Cet illogisme, si frappant à Laon, ne s’est pas manifesté à Noyon où les architectes—ceux de la construction primitive,—avaient accusé extérieurement les fonctions des piles principales par des contreforts plus saillants et plus puissants que ceux des piles secondaires.

Fig. 37.—Notre-Dame de Paris. Plan.

Notre-Dame de Paris, commencée vers la fin du XIIᵉ siècle et achevée, sauf les chapelles, dans la première moitié du XIIIᵉ, suit, comme à Laon, les mêmes traditions normandes dans la disposition des galeries hautes des bas côtés et subit encore l’influence de la coupole par le parti des voûtes sur plan carré comprenant deux travées et contrebutées aussi illogiquement qu’à Laon.

Cet immense édifice, composé d’une nef et de doubles bas côtés de hauteur égale, contournant le chœur semi-circulaire, paraît être une des premières cathédrales à cinq nefs; il marque par son plan grandiose, par la hardiesse de ses combinaisons et la perfection de ses détails, de sa construction, les progrès considérables réalisés par les architectes de l’Ile-de-France.

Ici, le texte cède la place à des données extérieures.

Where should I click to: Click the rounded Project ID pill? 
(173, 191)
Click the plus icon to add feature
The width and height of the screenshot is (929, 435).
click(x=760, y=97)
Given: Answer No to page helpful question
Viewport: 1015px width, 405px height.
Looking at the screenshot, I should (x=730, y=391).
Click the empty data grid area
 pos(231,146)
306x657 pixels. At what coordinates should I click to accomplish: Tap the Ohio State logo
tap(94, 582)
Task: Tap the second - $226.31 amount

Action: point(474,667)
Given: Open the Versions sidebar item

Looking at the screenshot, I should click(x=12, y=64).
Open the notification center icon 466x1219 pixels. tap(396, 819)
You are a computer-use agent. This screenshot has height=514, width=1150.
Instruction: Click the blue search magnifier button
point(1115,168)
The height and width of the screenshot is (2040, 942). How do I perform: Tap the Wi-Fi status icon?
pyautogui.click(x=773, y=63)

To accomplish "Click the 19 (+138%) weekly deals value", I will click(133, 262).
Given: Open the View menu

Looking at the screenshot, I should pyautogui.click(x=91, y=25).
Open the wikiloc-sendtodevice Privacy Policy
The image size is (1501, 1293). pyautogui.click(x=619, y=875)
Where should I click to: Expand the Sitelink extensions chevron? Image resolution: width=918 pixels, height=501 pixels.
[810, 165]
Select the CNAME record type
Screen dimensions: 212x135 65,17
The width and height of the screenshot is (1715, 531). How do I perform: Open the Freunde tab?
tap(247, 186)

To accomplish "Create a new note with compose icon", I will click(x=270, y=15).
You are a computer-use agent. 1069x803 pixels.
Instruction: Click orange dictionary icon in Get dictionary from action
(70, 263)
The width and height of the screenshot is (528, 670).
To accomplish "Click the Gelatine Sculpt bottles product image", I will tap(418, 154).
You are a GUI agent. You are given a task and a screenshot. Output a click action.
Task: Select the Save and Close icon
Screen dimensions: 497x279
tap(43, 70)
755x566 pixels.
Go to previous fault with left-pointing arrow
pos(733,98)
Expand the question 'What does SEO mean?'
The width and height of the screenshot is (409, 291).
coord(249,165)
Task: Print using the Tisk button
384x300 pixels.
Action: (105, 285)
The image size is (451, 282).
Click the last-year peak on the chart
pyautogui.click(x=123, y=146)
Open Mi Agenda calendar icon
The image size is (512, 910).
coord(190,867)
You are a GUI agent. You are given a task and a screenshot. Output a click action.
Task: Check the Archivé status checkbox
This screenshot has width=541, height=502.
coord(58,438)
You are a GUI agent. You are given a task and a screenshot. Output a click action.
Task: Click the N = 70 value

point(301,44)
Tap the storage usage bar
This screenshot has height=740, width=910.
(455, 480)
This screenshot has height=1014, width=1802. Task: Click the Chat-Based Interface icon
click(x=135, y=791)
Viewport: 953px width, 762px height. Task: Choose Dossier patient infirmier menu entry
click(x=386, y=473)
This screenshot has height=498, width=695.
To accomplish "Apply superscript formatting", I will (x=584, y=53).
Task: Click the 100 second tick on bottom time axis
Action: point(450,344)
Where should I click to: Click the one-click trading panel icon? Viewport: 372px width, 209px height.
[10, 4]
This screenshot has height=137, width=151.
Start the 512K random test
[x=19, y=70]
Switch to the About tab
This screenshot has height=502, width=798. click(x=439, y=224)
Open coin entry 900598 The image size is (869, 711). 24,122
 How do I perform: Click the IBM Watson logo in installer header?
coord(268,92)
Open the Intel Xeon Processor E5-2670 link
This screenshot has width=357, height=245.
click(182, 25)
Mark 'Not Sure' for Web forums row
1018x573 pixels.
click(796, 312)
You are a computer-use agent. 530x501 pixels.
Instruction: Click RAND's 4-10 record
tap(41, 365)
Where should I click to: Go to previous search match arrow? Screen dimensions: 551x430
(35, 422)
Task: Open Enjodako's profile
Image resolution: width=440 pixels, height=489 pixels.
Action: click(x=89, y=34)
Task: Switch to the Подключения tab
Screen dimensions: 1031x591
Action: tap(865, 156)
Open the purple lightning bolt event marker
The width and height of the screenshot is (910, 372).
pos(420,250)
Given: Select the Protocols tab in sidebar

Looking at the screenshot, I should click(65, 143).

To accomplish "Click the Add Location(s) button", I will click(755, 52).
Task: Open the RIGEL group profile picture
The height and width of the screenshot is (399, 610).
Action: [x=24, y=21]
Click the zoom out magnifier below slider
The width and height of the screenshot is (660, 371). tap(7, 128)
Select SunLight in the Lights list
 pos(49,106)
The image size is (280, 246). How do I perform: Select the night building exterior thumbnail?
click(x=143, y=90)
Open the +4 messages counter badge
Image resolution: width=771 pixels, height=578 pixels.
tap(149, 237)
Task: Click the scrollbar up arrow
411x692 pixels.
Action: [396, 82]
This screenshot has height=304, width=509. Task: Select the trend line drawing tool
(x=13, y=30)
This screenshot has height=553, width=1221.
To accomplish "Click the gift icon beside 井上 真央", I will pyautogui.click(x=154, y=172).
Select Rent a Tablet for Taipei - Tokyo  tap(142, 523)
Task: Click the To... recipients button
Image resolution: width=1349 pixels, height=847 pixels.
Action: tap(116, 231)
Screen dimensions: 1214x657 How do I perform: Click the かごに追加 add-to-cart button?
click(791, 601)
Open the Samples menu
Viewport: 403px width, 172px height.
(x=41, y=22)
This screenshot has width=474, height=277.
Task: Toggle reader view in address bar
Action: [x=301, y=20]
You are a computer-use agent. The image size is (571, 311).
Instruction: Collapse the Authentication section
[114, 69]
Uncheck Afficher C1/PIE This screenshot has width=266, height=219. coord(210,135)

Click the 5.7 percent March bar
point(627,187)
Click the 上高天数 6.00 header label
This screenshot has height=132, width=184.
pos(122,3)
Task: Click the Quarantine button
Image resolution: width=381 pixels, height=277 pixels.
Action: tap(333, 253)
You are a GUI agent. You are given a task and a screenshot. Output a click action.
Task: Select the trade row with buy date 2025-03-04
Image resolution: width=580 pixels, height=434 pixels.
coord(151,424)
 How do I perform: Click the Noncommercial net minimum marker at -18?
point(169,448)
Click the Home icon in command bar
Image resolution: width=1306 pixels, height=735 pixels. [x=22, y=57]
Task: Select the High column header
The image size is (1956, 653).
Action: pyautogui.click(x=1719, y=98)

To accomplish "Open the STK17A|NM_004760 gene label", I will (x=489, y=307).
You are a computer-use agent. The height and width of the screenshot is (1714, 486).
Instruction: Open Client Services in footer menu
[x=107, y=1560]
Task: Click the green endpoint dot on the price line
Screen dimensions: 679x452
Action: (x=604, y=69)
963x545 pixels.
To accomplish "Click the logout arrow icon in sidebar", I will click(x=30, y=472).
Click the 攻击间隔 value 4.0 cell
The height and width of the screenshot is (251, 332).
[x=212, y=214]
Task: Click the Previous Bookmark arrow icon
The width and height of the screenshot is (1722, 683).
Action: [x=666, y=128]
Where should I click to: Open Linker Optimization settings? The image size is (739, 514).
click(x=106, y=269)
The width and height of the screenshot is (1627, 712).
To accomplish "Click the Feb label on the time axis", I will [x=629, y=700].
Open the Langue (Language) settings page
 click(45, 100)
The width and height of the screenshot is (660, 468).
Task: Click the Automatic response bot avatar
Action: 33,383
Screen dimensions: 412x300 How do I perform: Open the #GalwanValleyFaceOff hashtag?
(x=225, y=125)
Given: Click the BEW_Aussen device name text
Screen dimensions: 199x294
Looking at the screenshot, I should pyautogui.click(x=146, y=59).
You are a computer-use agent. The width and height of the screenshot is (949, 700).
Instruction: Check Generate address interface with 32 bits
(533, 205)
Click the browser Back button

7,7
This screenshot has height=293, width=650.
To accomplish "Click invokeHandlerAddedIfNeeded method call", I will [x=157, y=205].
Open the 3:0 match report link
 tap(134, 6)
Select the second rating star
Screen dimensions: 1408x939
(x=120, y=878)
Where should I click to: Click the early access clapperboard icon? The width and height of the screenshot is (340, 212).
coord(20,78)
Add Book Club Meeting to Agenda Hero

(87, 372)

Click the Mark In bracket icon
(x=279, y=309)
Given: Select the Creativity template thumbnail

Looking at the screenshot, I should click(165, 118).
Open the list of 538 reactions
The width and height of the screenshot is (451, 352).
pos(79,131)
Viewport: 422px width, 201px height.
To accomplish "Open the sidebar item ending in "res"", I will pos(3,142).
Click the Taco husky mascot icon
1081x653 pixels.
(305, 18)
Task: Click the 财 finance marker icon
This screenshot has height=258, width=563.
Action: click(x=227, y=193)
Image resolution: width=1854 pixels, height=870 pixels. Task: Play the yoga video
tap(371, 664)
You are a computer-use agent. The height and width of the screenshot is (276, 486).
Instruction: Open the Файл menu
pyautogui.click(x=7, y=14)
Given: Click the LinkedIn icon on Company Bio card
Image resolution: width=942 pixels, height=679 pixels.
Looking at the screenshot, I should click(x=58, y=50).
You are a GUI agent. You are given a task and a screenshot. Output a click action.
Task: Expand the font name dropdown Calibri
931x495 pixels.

Fig. 38.—Notre-Dame de Paris.—Coupe de la nef.

Le parti de construction pour les galeries hautes intérieures, voûtées sur croisée d’ogives, rampantes afin d’éclairer la galerie au-dessus de la toiture des appentis couvrant le deuxième bas côté, ainsi que la hardiesse des arcs-boutants à grande volée franchissant les deux bas côtés contrebutant les grandes voûtes du vaisseau central, démontrent que les constructeurs de Notre-Dame de Paris avaient adopté, même dans leurs excès, les diverses méthodes en usage et qu’ils les employaient avec une habileté et une adresse incomparables.

Fig. 39.—Notre-Dame de Paris. Arcs-boutants et tour sud.